L.A. County Sheriff Lee Baca tearfully announced Tuesday that he would retire at the end of January, an unexpected announcement that comes amid a flurry of allegations of abuse and misconduct within the department. 

During the news conference in Monterey Park, an emotional Baca, 71, said he would leave his position on his own terms. 

"The reasons for doing so are so many. Some are most personal and private, but the prevailing one is the negative perception this upcoming campaign has brought to the exemplary service provided by the men and women of the Sheriff's Department," Baca said.

READ MORE: Sheriff Lee Baca's Response To Jail Violence 'Has Been Insufficient,' Commission Asserts

Sources familiar to the situation told The L.A. Times that Baca informed top county officials late Monday of his intent because he believed his resignation would help the department recover after years of criticism.

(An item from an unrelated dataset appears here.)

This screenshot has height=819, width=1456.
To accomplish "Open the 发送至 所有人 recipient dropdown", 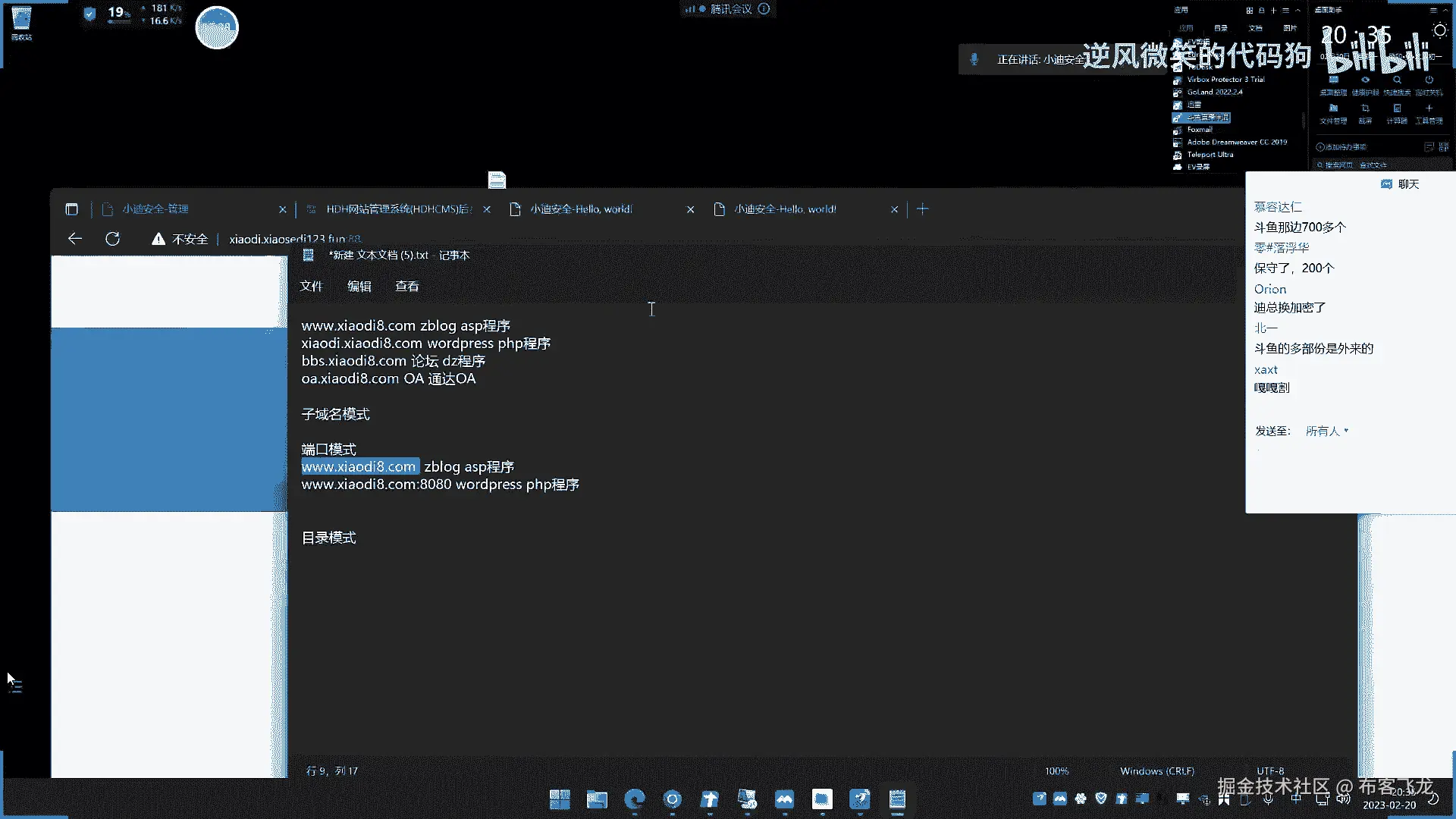I will (x=1326, y=431).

Last month, the FBI arrested 18 current and former sheriff's deputies on acts of misconduct, including "beating visitors, putting handcuffs on an Austrian consular official without justification, threatening an FBI agent at her home and hiding an FBI informant," reported The Press Telegram.

Baca served 15 years at the helm of the largest sheriff's department in the country, during which he faced little threat to his leadership.

But Baca's fifth election campaign would have proven to be more difficult given the FBI probes and other scandals, including jail violence and reports that the department hired dozens of officers with histories of misconduct.

SEE ALSO: L.A. Sheriff's Deputy Hopes Leniency Helps Change Police Image

Baca leaves behind two contenders for his job in June's election: his former top aide, Paul Tanaka, and retired Cmdr. Bob Olmsted.